First; the formal employee drove without a license for 1-2 months in Puerto Rico. We taught her to drive, which she was excited about. You might think this is a substantial legal risk, but basically it isn’t, as you can see here, the general range of fines for issues around not-having-a-license in Puerto Rico is in the range of $25 to $500, which just isn’t that bad.
I have no knowledge specific to Puerto Rico, but my understanding is that by far the most important risk incurred when driving without a license is that an unlicensed driver will also almost certainly be uninsured or be in violation of the terms of their insurance such that their insurance will decline claims related to unlicensed driving they were doing, and therefore that an unlicensed driver would potentially be liable for extraordinary sums of money if they were to get into an accident for which they were at fault. Was this person insured? Did the car insurance policy allow unlicensed drivers? What would have happened if there had been an at-fault car accident with another driver?

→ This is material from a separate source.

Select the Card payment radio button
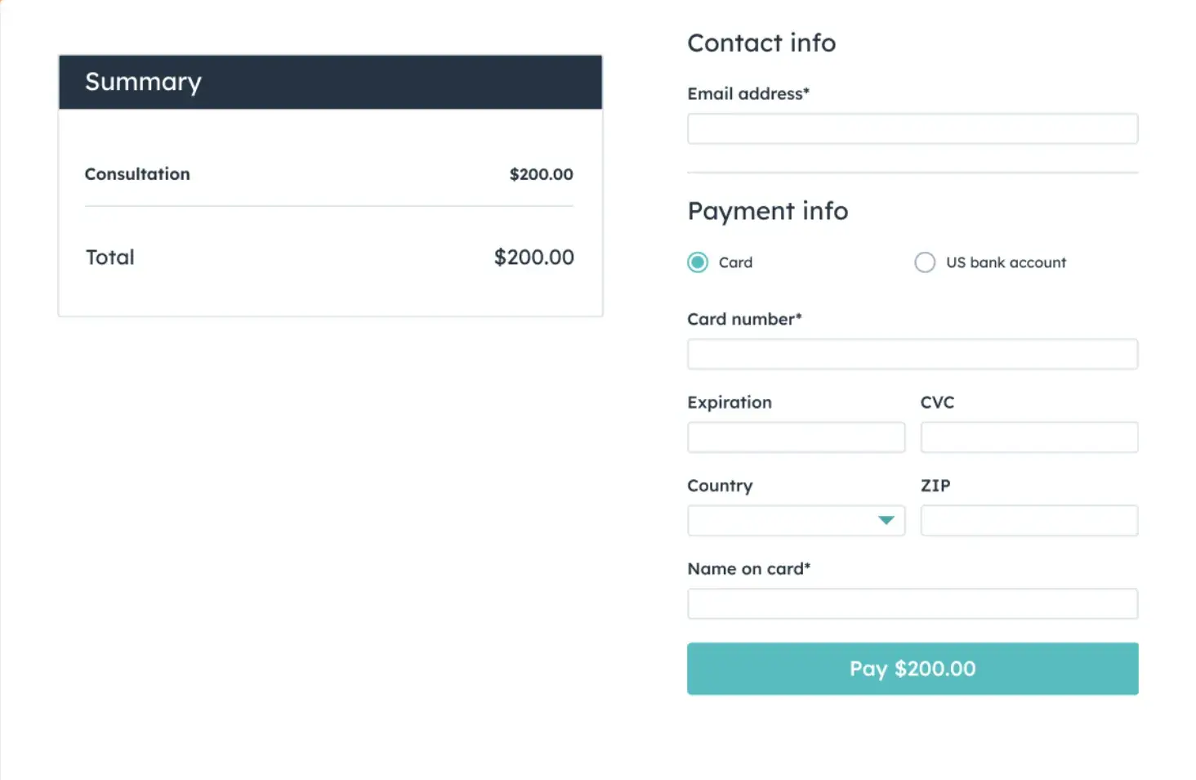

I’m confused. “render internet related services as requested by the Company from time to time” is not at all a contractual obligation to produce content on an ongoing basis. If there were a contractual obligation to produce content on an ongoing basis, I’d expect the contract to specify how much content, for how long. I’d understand ‘internet related services’ to mean help with access to the account, authentication, etc. as relevant, not as an ongoing job as a content creator.
I agree that Emerson argues that Emerson alone created content for the site, and that Deck doesn’t dispute this, but neither of them seem to actually argue Deck had a contractual obligation to create such content (and reading the contract, I think he clearly did not). Instead, I parse Emerson making this claim as a sort of moral claim to the high ground (“I’m the one doing the hard work here”), not a claim that Deck failed to fulfill contractual responsibilities. I don’t see anywhere where Emerson actually alleges breach of terms by Deck, as opposed to alleging that Deck is trying to take advantage of Emerson’s hard work by backing out of the contract.